Hoy el Servicio Penitenciario bonaerense informó el primer caso de COVID-19 en contexto de encierro. Se trata de un detenido de una cárcel de Florencio Varela.

El primer interno de coronavirus se dió en la Unidad 42 de la localidad del conurbano bonaerense y quedó en tratamiento en el Hospital Presidente Perón de Avellaneda.

Se trata de un privado de libertad de 49 años, que padece una enfermedad renal crónica y necesita tres diálisis semanales, que se aplica los días lunes, miércoles y viernes en el nosocomio citado.

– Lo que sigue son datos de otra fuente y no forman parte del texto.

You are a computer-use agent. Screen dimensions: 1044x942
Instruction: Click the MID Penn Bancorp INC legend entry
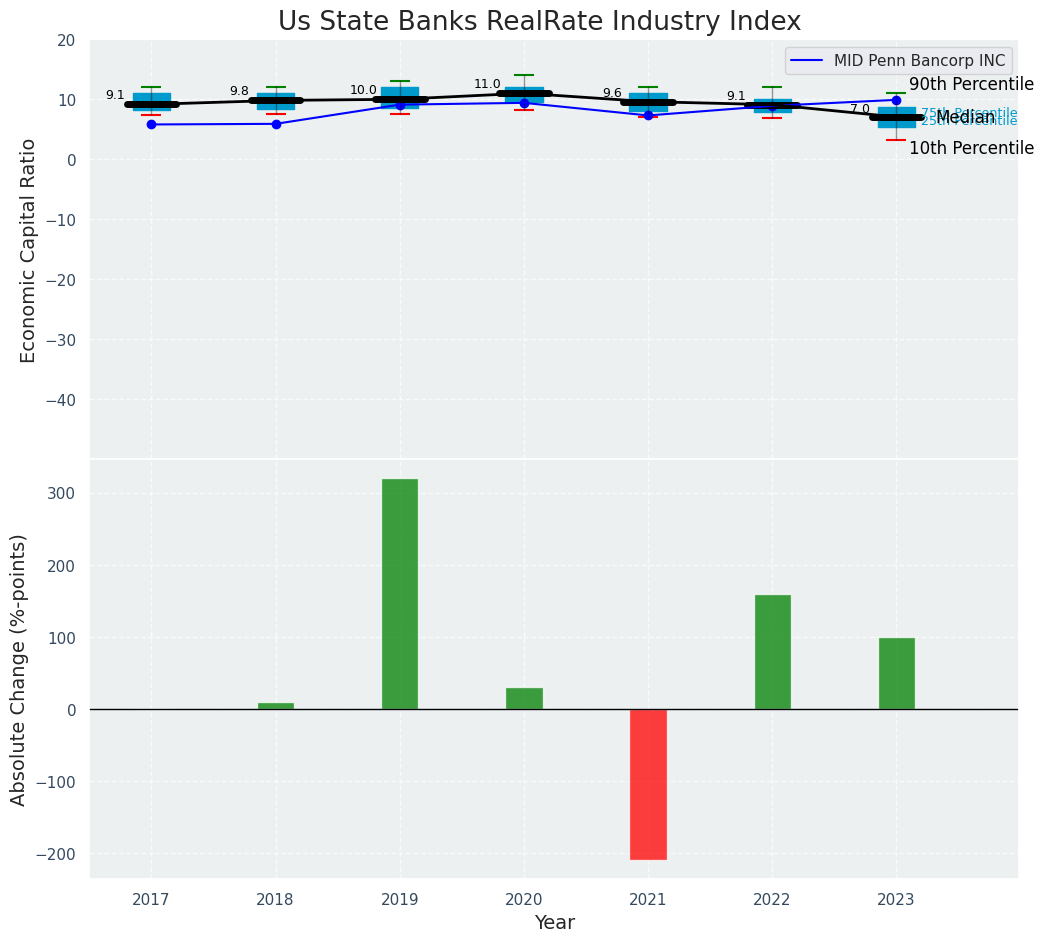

Este viernes 17 de abril, al ser conducido desde el penal hasta el Hospital mencionado por una diálisis, los médicos advirtieron que el paciente tenía fiebre, por lo que decidieron realizar el test, con un doble hisopado: orofaríngeo y nasofaríngeo.

En las últimas horas se informaron los resultados y como surgió el positivo, quedó internado en el nosocomio bajo custodia penitenciaria.

Ante esta situación, el SPB, a modo preventivo y aplicando rigurosamente el protocolo de contingencia de Salud por el COVID-19, aisló a cuatro detenidos que compartían la sala en el sector de Sanidad de la Unidad 42 con el interno infectado por el virus, y a otro privado de libertad que llevaba adelante las tareas de mantenimiento en esa área.

Además, se encuentran en cuarentena en sus domicilios diez agentes penitenciarios, uno de ellos por ser el que trabaja en la sala indicada y los otros nueve por haber trasladado al detenido la semana pasada al Hospital para las diálisis.

Más allá de los aislamientos preventivos, desde el SPB detallaron que desde que se inició la pandemia se realizan frecuentes tareas de desinfección con agua y cloro en todos los pabellones y celdas, y con mayor intensidad en las salas de los sectores de Sanidad.

Y que, para los movimientos de traslados, tanto el interno afectado como los agentes penitenciarios aplicaron las medidas de bioseguridad dispuestas: estricto uso de barbijos y guantes.

Las autoridades del Complejo Penitenciario de Florencio Varela junto a los directivos de la Unidad 42 y el personal de Salud Penitenciaria recorrieron los pabellones de la cárcel para brindar información precisa sobre lo acontecido y transmitir todas las medidas preventivas que se tomaron.

Como el detenido que se ocupaba del mantenimiento y la higiene del sector de Sanidad es habitante del pabellón 12, las autoridades médicas realizaron un estudio individualizado con los 56 internos para ver si presentaban algún síntoma, y hasta el momento ninguno presentó fiebre.

Cabe destacar que la Unidad 42 instaló desde el inicio de la pandemia una cámara de asepsia en la que todos los agentes penitenciarios que cumplen funciones en contacto con la población carcelaria deben pasar por ahí, y al apretar una barra, les cae agua con lavandina desde un pulverizador para desinfectar el uniforme y pertenencias, para luego lavarse las manos con jabón, aplicarse alcohol en gel y colocarse el barbijo.